What the task asks:
Write out the stretch of entries from their first line through the line containing "will click(72, 1101).", both ends included, reproducing each line without alteration.

Task inputs:

|---|

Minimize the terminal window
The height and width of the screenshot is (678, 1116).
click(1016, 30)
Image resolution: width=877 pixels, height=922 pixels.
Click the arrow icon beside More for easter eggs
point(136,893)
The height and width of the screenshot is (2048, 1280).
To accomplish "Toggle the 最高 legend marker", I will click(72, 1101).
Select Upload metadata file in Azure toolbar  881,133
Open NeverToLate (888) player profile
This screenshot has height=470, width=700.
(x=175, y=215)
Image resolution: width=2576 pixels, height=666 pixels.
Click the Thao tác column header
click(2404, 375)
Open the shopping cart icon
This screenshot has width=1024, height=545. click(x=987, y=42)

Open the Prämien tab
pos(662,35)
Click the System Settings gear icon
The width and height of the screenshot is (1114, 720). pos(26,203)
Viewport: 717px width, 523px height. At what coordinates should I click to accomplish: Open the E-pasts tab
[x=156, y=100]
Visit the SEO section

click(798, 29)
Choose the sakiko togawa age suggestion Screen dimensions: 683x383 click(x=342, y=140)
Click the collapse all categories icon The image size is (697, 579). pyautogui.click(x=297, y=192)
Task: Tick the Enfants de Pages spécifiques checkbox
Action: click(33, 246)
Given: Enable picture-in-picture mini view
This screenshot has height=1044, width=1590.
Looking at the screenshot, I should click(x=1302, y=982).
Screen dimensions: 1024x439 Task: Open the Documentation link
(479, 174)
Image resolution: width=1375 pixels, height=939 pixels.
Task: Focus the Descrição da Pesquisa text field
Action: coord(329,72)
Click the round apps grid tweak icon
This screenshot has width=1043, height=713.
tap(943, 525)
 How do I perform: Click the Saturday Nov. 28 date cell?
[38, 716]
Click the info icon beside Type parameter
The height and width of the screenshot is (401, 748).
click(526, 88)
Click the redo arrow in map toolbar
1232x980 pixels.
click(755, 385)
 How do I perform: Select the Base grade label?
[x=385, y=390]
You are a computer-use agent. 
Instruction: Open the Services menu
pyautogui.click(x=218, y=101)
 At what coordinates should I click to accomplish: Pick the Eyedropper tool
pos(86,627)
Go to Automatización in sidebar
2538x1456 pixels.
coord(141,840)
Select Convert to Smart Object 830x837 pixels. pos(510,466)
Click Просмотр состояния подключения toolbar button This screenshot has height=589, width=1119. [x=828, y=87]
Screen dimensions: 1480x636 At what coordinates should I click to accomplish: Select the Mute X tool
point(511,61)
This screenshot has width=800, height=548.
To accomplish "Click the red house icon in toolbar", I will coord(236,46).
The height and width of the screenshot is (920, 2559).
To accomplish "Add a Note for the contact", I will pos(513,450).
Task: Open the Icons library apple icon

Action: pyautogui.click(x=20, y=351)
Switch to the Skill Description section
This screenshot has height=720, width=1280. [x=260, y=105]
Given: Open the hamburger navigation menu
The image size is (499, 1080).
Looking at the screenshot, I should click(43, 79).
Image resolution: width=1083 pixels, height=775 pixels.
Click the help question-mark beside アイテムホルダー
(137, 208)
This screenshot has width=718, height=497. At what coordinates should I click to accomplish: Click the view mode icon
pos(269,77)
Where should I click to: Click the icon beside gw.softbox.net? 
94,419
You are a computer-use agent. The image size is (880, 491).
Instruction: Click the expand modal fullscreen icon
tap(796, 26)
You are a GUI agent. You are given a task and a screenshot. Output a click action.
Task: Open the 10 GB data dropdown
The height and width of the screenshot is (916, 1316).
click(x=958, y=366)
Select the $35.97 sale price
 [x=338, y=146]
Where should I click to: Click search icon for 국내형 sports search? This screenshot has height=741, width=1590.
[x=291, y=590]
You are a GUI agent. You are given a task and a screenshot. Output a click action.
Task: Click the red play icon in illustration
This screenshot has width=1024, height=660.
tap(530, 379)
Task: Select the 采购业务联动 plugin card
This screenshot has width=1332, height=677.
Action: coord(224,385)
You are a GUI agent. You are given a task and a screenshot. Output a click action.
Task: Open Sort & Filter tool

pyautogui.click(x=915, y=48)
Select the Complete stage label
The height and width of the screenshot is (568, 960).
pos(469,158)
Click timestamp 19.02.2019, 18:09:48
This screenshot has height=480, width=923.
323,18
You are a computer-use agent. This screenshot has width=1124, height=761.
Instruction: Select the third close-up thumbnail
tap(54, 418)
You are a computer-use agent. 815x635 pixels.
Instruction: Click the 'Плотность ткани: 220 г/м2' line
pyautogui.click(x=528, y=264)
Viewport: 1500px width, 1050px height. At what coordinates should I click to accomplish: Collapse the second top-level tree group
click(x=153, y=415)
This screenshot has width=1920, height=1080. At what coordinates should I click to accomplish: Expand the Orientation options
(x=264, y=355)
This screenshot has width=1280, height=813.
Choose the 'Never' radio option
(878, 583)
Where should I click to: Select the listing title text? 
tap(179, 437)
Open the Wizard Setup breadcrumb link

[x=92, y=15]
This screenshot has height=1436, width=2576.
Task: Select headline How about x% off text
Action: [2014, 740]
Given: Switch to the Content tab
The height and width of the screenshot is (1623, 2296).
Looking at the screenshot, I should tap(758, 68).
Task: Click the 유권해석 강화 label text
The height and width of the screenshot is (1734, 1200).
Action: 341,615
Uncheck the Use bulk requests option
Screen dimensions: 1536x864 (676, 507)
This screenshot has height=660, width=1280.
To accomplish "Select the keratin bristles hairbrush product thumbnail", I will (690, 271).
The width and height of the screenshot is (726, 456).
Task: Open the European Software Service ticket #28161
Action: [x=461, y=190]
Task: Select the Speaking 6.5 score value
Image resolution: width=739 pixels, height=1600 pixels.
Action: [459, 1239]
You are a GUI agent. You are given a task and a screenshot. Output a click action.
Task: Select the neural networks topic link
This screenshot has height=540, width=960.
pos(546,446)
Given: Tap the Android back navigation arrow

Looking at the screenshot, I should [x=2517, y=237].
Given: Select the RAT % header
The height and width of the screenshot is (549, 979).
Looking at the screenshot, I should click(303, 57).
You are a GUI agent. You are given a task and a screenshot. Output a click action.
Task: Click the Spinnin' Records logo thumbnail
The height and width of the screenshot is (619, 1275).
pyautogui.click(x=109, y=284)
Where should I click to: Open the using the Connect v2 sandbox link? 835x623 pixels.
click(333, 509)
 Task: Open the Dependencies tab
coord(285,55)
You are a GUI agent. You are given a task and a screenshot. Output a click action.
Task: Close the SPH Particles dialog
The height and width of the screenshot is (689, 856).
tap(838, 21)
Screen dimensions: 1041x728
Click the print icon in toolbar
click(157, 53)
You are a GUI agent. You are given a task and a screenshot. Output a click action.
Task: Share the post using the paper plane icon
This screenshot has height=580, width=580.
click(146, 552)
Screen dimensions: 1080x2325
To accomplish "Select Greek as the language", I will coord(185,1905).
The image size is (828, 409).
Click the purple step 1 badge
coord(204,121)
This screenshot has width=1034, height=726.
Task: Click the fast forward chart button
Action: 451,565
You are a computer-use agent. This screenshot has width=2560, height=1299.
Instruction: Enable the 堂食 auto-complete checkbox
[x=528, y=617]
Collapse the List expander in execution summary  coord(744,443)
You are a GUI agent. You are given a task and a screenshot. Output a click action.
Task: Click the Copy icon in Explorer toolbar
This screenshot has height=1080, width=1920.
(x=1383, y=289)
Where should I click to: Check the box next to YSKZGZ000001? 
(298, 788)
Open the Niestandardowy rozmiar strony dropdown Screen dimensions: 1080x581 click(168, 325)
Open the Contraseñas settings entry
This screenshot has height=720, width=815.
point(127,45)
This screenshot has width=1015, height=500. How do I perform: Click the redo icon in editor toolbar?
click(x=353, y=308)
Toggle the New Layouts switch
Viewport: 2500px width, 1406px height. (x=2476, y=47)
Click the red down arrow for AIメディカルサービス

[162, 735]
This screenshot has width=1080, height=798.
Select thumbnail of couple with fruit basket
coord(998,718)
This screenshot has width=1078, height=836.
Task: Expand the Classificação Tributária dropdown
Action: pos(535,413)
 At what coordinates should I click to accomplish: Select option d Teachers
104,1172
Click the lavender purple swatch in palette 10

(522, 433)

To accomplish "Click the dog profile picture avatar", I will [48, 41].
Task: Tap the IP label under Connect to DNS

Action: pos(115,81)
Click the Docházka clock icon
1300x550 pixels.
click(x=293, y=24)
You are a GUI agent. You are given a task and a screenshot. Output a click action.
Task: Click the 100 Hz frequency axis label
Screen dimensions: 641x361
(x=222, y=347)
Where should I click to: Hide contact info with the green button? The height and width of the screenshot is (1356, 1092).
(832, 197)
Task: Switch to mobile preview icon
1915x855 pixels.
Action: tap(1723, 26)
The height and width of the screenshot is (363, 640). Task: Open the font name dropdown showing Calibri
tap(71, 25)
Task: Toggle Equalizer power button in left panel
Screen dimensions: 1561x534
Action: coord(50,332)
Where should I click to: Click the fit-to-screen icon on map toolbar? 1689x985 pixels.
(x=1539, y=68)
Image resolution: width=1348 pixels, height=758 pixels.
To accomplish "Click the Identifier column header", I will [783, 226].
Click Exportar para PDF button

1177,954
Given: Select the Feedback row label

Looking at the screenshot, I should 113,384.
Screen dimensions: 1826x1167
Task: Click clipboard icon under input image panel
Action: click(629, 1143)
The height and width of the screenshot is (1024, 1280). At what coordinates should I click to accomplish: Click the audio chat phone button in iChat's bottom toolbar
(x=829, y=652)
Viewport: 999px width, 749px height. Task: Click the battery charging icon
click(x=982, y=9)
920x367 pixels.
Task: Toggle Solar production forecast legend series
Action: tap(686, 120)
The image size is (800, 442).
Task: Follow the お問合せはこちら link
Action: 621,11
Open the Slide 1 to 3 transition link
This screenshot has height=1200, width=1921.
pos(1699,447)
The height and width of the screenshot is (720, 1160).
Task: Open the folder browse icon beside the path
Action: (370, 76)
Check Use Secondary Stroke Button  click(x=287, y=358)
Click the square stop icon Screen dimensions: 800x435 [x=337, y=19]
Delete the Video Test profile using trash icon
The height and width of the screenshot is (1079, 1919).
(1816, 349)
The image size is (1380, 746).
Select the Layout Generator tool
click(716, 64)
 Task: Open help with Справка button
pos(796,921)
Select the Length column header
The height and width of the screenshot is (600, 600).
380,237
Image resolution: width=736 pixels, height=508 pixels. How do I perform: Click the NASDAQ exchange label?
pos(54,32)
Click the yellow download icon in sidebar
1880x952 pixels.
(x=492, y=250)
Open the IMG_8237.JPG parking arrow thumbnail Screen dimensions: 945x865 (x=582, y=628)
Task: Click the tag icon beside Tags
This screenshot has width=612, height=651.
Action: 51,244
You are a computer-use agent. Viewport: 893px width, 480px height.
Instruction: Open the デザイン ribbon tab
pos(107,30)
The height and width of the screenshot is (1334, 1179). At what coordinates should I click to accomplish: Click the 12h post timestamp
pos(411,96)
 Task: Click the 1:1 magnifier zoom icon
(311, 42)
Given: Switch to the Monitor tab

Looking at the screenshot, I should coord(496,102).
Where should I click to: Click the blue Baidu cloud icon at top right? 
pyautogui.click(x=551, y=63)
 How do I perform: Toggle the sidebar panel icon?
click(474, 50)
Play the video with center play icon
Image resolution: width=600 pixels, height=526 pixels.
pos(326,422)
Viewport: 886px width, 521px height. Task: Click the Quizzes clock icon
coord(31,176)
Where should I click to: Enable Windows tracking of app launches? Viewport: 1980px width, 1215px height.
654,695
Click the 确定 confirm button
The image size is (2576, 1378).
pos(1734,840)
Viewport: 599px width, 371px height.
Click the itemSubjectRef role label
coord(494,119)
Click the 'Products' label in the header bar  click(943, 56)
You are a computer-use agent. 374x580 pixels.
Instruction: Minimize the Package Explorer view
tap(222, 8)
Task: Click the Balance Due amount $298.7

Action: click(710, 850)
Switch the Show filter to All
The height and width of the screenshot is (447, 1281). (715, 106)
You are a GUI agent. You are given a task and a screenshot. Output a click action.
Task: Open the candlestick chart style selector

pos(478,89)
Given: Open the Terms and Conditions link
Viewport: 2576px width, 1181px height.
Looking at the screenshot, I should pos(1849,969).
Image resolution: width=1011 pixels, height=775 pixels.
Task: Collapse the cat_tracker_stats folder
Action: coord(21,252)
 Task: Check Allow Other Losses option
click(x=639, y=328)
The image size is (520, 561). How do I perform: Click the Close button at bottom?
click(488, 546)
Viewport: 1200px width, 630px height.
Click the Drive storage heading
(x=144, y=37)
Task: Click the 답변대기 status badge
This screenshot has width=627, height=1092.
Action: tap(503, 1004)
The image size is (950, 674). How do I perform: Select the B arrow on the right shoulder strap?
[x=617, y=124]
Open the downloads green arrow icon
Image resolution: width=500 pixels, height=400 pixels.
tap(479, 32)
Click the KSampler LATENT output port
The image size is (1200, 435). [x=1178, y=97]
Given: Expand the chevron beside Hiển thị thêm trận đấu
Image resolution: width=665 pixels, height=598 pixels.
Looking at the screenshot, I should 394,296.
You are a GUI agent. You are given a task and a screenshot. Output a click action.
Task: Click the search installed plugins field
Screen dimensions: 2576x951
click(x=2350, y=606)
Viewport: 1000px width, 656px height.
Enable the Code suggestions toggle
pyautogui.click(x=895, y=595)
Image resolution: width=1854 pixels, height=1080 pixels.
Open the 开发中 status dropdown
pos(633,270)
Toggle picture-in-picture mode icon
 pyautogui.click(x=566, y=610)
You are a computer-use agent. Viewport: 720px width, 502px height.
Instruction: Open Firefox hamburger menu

|---|

Final answer:
Minimize the terminal window
The height and width of the screenshot is (678, 1116).
click(1016, 30)
Image resolution: width=877 pixels, height=922 pixels.
Click the arrow icon beside More for easter eggs
point(136,893)
The height and width of the screenshot is (2048, 1280).
To accomplish "Toggle the 最高 legend marker", I will click(72, 1101).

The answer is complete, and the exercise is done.